In the Pittsburgh medical community, there are types of surgical errors that are so injurious to patients yet seemingly so easy to prevent that they are called "never events." In an unfortunate irony, surgeons and medical staff regularly commit never events against their patients. As a result, patients are harmed by such things as foreign objects left in their bodies or body parts that should not have been operated on, due to the medical malpractice of doctors and nurses.
According to the medical journal Surgery, between September 1990 and September 2010, 9,744 medical malpractice cases involving accusations of a never event ended in some form of compensation paid to the patient, either in the form of a judgment or a settlement. That translates to at least 478 never events per year in the U.S. The most common form of never event is leaving a foreign object in the patient's body after surgery, often a surgical sponge. Another never event that surgeons commit is to perform surgery on the wrong body part, for example operating on the left kidney instead of the right.

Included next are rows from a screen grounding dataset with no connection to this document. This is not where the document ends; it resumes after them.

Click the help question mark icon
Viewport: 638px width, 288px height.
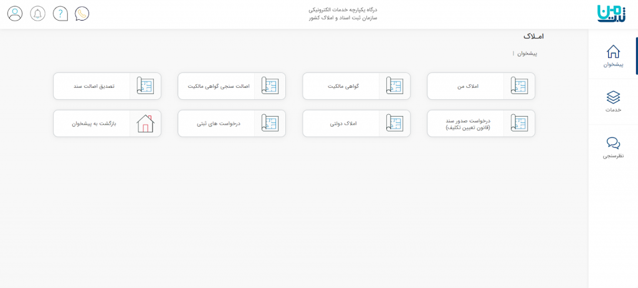coord(60,13)
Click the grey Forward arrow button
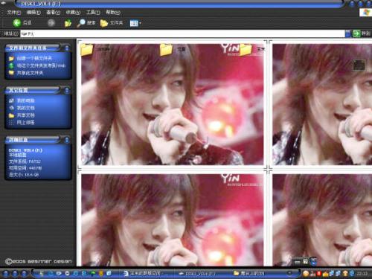 pos(51,23)
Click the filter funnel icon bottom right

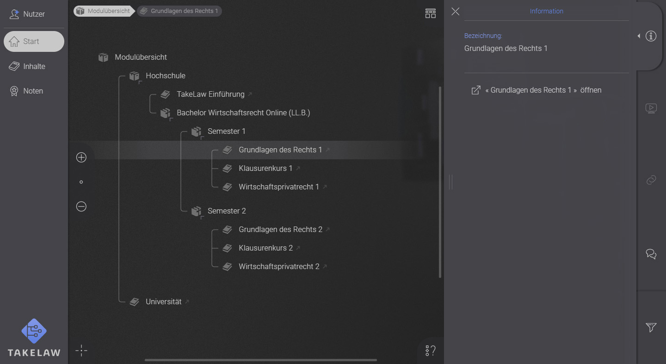[x=651, y=327]
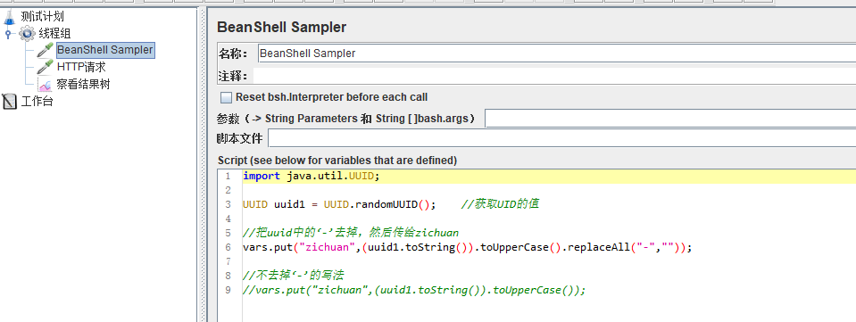The height and width of the screenshot is (322, 856).
Task: Select BeanShell Sampler in the tree
Action: (x=104, y=50)
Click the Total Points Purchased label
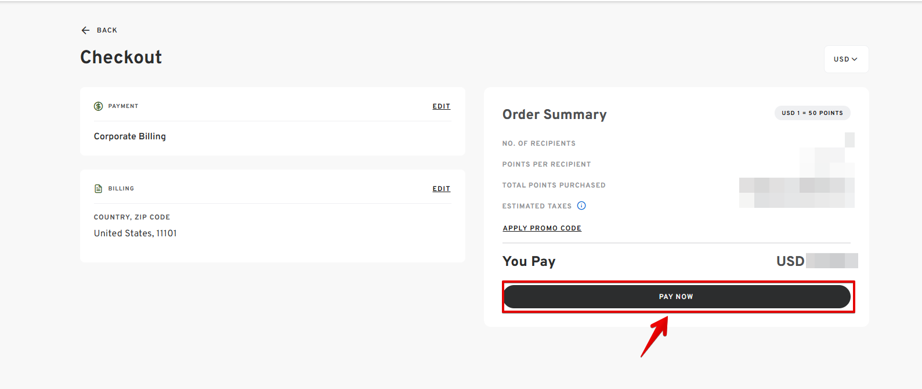Image resolution: width=922 pixels, height=389 pixels. click(x=554, y=185)
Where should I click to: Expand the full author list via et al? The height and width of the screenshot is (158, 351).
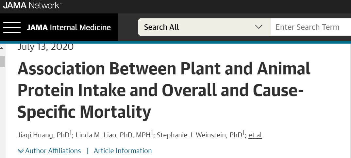255,135
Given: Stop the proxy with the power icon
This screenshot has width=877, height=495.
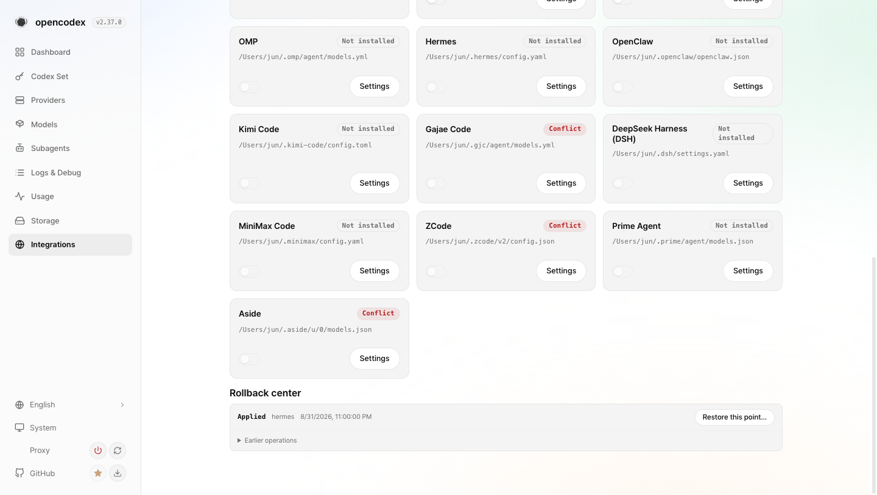Looking at the screenshot, I should point(97,451).

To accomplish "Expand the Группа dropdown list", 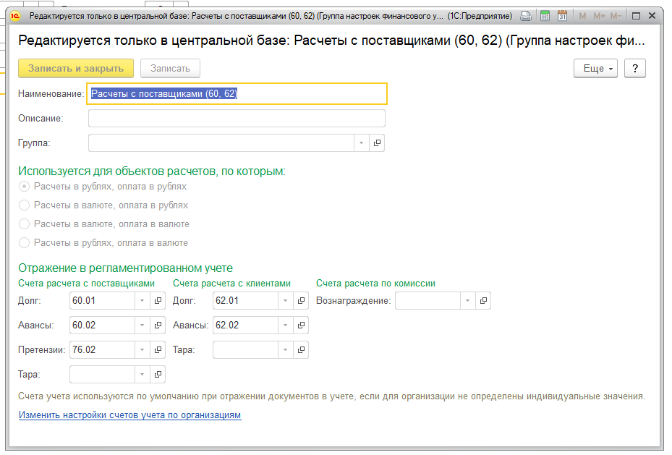I will [x=361, y=143].
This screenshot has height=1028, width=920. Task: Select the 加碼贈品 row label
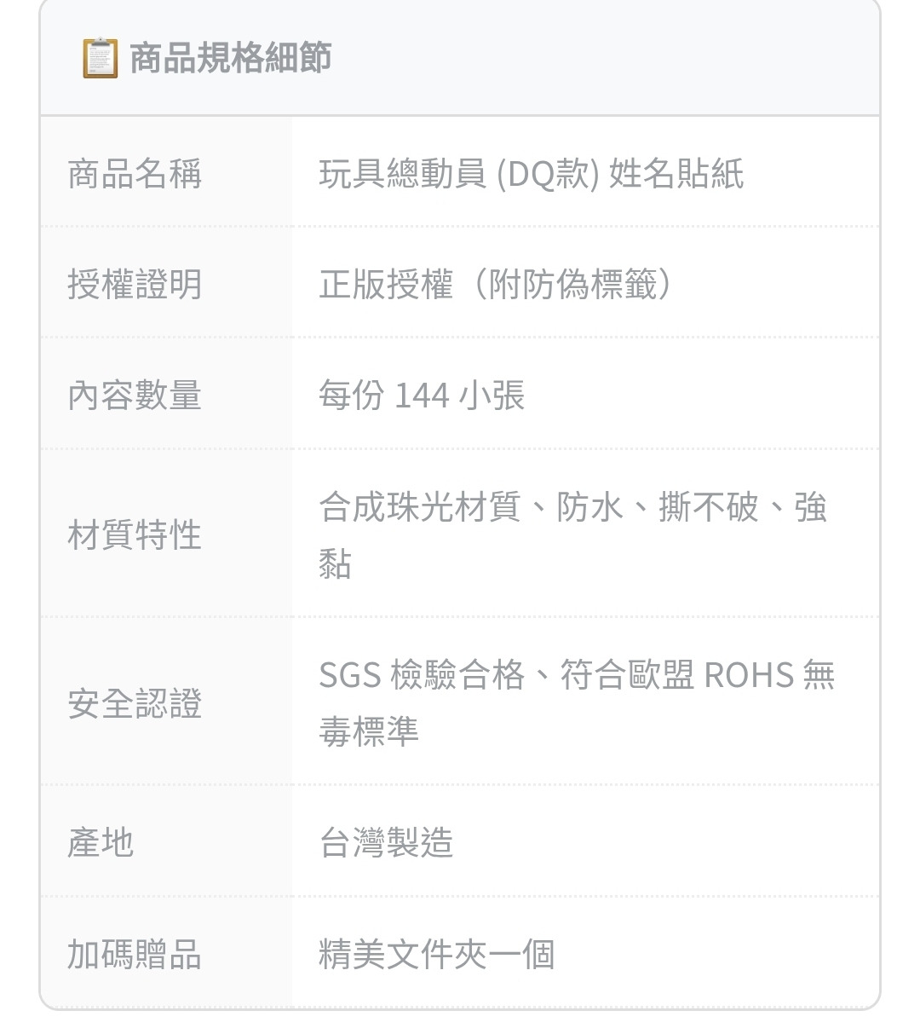coord(135,954)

The consequences of these sorts of errors, which are generally preventable using clear methods of communication between surgical team members, can be very serious. In the journal study, researchers found that 59 percent of patients affected by a never event from 2004 to 2010 suffered temporary injury, while 33 percent were permanently harmed. Around 6.6 percent died as a result.
Many hospitals have instituted policies requiring surgeons and team members to use checklists and other methods to improve communication and prevent misunderstandings. However, patients who are injured by a surgical error may be able to receive compensation from the medical professionals responsible.